# Mac Help Menu!



## bunsak (May 4, 2007)

Dear All,:smooch: 

Right here I'm using MAC G4 OS Tiger, but everytime that I wanted to as something on computer by go to help menu and click Mac Help and the dialogbox help appear I tried to type keyword to search my matter but it doesn't appear anything.:upset: 

Can everybody help me on this?ray: 


Thanks,
Bunsak


----------



## ArturoYee (Nov 10, 2006)

I've had a similar problem on 10.3.9 - I have multiple user accounts on my machine. If I log into another account, help works. But in a particular account, it does not.

So, have you tried help in another account?

If you have only one, it is easy to set up another account and test it out.
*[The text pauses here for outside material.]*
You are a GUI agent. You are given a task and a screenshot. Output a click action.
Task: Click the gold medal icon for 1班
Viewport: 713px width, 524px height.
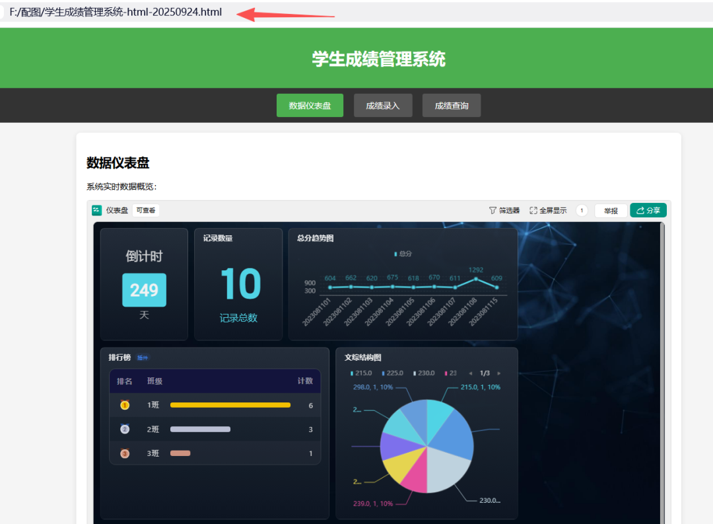point(125,405)
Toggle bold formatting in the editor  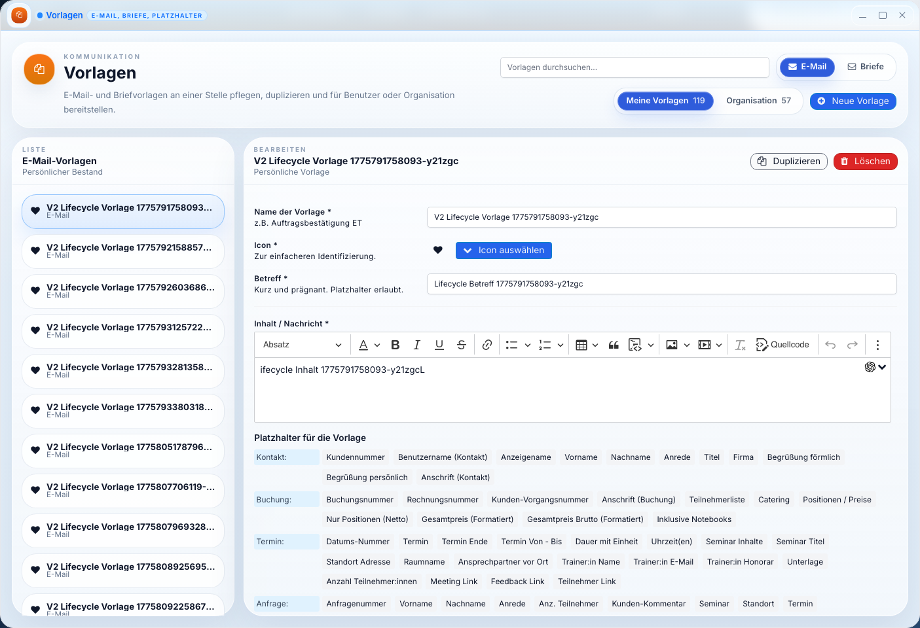pos(396,345)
Give that a try - and see what you get.


----------



## bunsak (May 4, 2007)

Dear ArturoYee,:grin: 

Right here I have only one account. Do you have another way to solve the problem without creat another account? anyways, I'll try to follow your suggestion and will get back to you when any problem occur after this.:wink:

Thanks,
Bunsak


----------



## ArturoYee (Nov 10, 2006)

This step is really just to verify how deep the problem is.

I never did figure out what was the root cause - I just ended up "duplicating" my account to solve the problem (deleting faulty account when I was sure that I had copied all the files I needed - which is not all that hard the way Apple has structured the accounts.)

We can find another solution for sure -


----------